#### [Instructions to follow]
Repeat the lines of the listing below verbatim, starting with the line that contains "You are a computer-use agent. The" and going on through the line that contains "point(406,84)", both included.

#### [Records supplied]
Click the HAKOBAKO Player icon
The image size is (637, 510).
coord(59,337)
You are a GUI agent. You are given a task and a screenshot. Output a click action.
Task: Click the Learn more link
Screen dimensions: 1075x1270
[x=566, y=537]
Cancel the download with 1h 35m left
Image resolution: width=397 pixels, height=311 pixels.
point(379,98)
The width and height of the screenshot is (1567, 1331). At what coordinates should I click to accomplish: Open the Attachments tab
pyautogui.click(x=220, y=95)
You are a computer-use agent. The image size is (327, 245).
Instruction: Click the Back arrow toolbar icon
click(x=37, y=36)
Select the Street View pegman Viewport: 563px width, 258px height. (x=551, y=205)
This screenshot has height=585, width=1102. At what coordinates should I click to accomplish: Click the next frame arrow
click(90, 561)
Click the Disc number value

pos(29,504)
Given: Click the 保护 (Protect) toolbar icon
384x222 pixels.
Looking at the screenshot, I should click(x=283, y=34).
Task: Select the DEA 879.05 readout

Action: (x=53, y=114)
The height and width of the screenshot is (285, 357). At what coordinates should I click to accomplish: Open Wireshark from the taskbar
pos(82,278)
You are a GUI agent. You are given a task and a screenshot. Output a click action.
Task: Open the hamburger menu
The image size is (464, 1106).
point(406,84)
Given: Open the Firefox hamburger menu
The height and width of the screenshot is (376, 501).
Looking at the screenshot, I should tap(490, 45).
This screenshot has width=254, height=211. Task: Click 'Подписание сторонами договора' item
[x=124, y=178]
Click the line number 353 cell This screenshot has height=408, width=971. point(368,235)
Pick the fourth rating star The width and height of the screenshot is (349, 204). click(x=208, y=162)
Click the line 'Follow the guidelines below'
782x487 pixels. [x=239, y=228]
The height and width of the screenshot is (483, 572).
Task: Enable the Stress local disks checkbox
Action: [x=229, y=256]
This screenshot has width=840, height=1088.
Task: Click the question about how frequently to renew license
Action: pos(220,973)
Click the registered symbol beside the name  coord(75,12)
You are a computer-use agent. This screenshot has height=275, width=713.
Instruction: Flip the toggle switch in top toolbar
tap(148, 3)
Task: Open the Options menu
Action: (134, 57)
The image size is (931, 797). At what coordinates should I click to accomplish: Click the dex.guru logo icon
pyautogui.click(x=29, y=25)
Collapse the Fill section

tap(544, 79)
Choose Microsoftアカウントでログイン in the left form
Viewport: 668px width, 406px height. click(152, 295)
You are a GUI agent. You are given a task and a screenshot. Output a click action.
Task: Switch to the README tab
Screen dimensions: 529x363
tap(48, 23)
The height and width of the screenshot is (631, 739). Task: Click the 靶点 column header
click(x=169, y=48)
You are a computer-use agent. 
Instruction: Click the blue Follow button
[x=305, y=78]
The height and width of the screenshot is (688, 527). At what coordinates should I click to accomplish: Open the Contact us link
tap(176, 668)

#### [Answer in full]
You are a computer-use agent. The image size is (327, 245).
Instruction: Click the Back arrow toolbar icon
click(x=37, y=36)
Select the Street View pegman Viewport: 563px width, 258px height. (x=551, y=205)
This screenshot has height=585, width=1102. At what coordinates should I click to accomplish: Click the next frame arrow
click(90, 561)
Click the Disc number value

pos(29,504)
Given: Click the 保护 (Protect) toolbar icon
384x222 pixels.
Looking at the screenshot, I should click(x=283, y=34).
Task: Select the DEA 879.05 readout

Action: (x=53, y=114)
The height and width of the screenshot is (285, 357). At what coordinates should I click to accomplish: Open Wireshark from the taskbar
pos(82,278)
You are a GUI agent. You are given a task and a screenshot. Output a click action.
Task: Open the hamburger menu
The image size is (464, 1106).
point(406,84)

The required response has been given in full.